Friday, 14 July 2006: 8:45 AM
Ballroom AD (Monona Terrace Community and Convention Center)
Wenbo Sun, Science Systems and Applications, Hampton, VA; and N. G. Loeb, R. Davies, K. Loukachine, and W. F. Miller

The shortwave (SW) albedo of Earth-atmosphere system is a fundamental parameter to climate modeling efforts. The Clouds and the Earth's Radiant Energy System (CERES) and the Multi-angle Imaging Spectroradiometer (MISR) on Terra satellite both seek to obtain accurate albedo of the Earth. With its angular distribution models (ADMs), the CERES SW radiances can be directly converted into broadband albedo. However, the MISR has nine different viewing cameras operating at only four narrow bands. To obtain SW albedo from MISR spectral albedo archived in the MISR Level 2 TOA/Cloud Albedo Data, a narrowband to broadband albedo conversion algorithm must be developed.

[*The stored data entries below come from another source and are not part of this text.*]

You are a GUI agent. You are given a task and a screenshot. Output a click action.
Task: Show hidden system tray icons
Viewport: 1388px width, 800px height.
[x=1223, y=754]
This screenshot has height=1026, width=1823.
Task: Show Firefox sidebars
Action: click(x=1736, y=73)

To develop a narrowband to broadband albedo conversion algorithm, we use a merged CERES-MODIS-MISR dataset in which CERES broadband and MISR narrowband radiances are stored over each CERES footprint. A linear regression of MISR narrowband radiances to CERES broadband radiance is employed to convert the MISR narrowband radiances at the nine viewing angles into broadband radiances. The narrowband and broadband reflectances at the nine viewing angles are then broadcasted to their closet neighbor viewing angles to do an integral for generic narrowband and broadband albedo relationship. It is found that the generic narrowband and broadband albedos have linear relationship and the slope of their regression line is only a strong function of solar zenith angle and its dependence on cloud and surface conditions is insignificant. The generic narrowband and broadband albedo relationship is validated by a theoretical model for overcast plane parallel cloud cases.

Using this linear relationship, MISR spectral albedo in the MISR Level 2 TOA/Cloud Albedo Data is converted into broadband albedo and compared with CERES albedo over 1o x 1o latitude and longitude region for a period of time. We will compare the CERES and MISR top-of-atmosphere broadband albedo both regionally and globally. Cloud type and land surface type will also be considered in the comparison. The bias difference between the MISR and the CERES SW albedo over different seasons will be estimated.